*Work to complete*: In the data that follows, how many lines include the string "agent"? Answer with the number alone.

*Source material*:
%%

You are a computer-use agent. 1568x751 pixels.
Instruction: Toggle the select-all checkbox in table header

%%
%%

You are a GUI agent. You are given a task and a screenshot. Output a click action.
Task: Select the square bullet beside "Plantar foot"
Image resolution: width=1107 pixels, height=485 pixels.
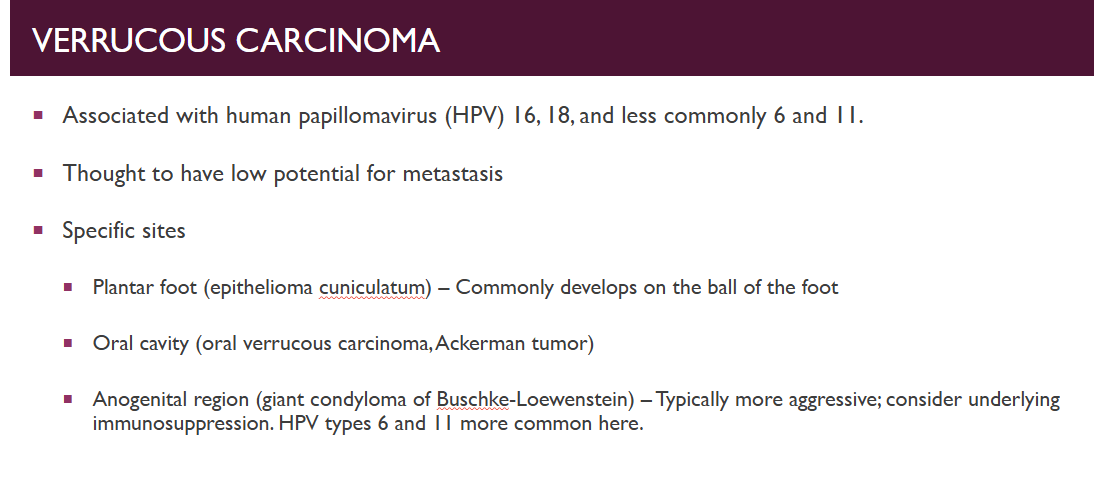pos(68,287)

%%

*Solution to this problem*: 2